The Moro Islamic Liberation Front refused to say what they would do if the government ignores their request.
The 11,000-strong rebel group has waged a bloody battle for self-rule in southern Mindanao region, homeland of minority Muslims in the predominantly Roman Catholic Philippines. A cease-fire, guarded by international monitors led by Malaysia, has held since the the last major fighting killed hundreds and displaced about 750,000 people after the talks bogged down in 2008.
The United States and Australia have backed the talks, fearing rebel strongholds could harbor al-Qaida-linked militants.
The Department of Energy recently invited foreign and local companies to invest in oil and gas explorations in 12 offshore and three onshore areas that include the vast Sulu Sea in the south and western Palawan province, which cover regions the rebels want to control. The Philippines imports most of its oil and gas.
However, the rebels called on prospective foreign companies not to take part in energy explorations they say would deprive the country's minority Muslims of natural resources. They lament that they have lost land and opportunities in decades of massive land-grabbing by mostly Christian settlers.

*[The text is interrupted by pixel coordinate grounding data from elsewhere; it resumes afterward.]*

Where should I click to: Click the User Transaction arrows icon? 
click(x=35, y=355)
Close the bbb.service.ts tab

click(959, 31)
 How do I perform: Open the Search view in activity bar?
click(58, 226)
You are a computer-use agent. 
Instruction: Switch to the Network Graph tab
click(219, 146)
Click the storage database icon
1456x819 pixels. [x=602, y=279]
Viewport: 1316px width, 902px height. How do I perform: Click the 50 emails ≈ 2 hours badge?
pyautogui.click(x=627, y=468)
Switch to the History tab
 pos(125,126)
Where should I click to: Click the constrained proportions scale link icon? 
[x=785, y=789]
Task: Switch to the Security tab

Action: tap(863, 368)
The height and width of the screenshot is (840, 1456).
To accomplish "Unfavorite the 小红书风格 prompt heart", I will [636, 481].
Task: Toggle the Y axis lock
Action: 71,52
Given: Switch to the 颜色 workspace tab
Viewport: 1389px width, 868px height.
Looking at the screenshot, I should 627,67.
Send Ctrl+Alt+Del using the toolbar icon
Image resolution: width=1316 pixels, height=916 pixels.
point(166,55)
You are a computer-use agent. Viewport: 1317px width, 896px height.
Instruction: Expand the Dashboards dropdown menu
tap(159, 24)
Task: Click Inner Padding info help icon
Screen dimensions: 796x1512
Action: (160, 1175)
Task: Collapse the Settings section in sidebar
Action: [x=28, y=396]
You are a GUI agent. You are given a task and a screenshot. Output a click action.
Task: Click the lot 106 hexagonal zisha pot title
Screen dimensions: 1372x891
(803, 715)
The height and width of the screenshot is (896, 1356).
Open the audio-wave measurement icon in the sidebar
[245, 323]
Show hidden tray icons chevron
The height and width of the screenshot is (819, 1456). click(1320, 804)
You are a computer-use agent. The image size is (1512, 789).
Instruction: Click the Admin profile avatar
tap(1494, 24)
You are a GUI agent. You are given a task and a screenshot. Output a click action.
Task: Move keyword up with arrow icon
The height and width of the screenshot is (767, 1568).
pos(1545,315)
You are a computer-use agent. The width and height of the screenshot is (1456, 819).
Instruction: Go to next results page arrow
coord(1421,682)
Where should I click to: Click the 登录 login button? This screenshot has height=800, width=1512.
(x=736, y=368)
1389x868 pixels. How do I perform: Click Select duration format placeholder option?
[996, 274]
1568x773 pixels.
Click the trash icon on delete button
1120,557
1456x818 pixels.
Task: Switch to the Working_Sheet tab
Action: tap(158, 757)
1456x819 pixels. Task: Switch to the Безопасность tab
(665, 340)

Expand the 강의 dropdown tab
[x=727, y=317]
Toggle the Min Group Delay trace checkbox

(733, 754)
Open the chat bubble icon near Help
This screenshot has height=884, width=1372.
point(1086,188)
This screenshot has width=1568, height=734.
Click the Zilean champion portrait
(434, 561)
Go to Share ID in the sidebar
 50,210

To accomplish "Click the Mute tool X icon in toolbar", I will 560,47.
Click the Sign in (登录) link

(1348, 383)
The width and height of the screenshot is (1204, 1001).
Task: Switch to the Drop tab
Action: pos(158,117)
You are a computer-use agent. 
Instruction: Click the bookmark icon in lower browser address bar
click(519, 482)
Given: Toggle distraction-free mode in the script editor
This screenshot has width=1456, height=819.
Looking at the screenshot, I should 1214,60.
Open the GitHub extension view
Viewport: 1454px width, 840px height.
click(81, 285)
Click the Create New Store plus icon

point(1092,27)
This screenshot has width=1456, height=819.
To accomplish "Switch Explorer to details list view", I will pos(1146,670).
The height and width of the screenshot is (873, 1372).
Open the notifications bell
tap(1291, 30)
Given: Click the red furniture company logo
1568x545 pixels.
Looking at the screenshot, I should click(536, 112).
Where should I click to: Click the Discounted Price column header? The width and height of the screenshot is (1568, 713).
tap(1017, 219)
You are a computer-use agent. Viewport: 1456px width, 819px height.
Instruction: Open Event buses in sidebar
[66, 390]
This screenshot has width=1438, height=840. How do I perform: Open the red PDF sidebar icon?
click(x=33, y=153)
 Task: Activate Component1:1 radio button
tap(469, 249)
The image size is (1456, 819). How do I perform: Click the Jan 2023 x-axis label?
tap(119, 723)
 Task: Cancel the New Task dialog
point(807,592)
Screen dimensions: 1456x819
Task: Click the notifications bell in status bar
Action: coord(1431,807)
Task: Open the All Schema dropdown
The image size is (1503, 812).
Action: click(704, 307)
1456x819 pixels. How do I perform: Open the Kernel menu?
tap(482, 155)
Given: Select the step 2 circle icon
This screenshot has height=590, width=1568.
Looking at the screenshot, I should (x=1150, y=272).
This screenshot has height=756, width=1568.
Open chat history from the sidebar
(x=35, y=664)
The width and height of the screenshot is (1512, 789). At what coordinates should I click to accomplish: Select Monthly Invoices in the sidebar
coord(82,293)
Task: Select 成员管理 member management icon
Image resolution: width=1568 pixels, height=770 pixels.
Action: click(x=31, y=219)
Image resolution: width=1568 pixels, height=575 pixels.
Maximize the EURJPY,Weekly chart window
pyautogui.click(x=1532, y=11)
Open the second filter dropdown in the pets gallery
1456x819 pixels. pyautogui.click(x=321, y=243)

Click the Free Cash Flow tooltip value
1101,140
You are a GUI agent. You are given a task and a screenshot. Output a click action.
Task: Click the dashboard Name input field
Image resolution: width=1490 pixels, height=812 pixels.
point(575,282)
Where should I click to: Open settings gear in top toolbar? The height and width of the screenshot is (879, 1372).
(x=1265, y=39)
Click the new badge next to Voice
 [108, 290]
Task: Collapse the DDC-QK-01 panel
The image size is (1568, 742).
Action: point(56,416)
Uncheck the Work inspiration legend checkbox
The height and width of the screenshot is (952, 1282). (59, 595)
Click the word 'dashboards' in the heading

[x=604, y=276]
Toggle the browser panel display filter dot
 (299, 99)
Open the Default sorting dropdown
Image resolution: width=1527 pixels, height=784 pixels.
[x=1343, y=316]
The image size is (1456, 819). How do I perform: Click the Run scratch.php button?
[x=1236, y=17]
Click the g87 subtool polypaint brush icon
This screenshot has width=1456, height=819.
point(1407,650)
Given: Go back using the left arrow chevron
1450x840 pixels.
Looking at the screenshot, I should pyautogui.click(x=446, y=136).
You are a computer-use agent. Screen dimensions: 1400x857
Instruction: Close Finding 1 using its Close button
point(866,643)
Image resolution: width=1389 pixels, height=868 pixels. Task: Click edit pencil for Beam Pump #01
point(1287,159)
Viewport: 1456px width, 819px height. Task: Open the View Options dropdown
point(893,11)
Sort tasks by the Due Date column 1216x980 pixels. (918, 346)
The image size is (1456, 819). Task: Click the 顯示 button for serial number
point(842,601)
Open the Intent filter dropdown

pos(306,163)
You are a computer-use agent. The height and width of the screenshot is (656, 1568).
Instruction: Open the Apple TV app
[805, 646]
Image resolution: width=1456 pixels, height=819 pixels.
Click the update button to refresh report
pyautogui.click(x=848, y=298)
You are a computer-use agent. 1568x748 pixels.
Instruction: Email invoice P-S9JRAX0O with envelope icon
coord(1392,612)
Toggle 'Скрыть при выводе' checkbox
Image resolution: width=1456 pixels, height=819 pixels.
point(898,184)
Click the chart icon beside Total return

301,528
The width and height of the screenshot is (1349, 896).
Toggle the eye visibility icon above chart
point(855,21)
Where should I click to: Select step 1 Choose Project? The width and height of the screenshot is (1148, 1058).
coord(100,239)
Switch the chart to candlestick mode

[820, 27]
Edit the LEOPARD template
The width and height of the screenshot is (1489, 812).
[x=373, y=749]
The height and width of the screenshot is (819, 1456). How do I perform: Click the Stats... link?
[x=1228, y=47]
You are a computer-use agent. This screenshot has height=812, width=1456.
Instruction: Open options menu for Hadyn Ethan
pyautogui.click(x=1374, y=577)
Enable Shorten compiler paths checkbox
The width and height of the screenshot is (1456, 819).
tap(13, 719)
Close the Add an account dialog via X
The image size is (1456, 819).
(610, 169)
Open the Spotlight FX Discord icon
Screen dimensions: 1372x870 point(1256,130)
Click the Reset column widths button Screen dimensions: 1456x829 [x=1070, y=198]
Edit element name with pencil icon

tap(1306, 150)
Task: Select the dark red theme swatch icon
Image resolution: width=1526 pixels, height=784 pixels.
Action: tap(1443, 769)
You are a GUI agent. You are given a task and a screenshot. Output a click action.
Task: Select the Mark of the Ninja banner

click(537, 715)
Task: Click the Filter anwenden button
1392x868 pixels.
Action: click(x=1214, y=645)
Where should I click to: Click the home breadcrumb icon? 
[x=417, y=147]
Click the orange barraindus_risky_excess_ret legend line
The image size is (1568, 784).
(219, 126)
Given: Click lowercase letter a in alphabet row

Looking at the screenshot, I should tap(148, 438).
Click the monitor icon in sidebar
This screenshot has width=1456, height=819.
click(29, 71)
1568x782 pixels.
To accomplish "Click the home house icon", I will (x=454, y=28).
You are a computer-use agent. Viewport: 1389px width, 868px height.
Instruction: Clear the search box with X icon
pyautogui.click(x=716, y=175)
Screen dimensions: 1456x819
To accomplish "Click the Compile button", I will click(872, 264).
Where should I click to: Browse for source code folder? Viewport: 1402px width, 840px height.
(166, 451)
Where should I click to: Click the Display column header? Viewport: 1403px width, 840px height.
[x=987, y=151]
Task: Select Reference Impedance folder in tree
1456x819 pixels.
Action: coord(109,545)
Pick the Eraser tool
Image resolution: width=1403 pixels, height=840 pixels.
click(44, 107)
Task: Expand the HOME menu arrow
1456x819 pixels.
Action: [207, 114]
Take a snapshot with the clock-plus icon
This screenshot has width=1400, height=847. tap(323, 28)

The rebels also oppose the planned sale of two state-run hydropower plants in areas they claim as their own.
"The Philippines has become one huge corporation, there are vested interests everywhere," rebel chief negotiator Mohagher Iqbal told The Associated Press. "We're at the mercy of foreign companies."
Government negotiator Marvic Leonen said that no accord with the Muslim rebels prohibits the government from pursuing development efforts. Economic projects are meant to ease the plight of impoverished Filipinos, including Muslims in the south, he said.
The Muslim rebels' opposition to energy explorations is similar to a campaign by communist New People's Army guerrillas to stop mostly foreign mining companies' operations in Mindanao, where they have destroyed heavy equipment and threatened mining personnel.
Iqbal refused to say if his group would resort to violence, adding they would first exhaust all "diplomatic means."
"We don't want to go into that at this point," Iqbal said.
In current negotiations, the rebels have demanded control over 30 percent to 40 percent of the Mindanao areas and a 75 percent share in revenues earned from the exploitation of natural resources, Iqbal said.
The government has not responded yet, he said.
A similar demand was part of a 2008 preliminary accord on ancestral domain that was turned down by the Supreme Court, sparking rebel attacks on Christian communities that had provoked a major military offensive.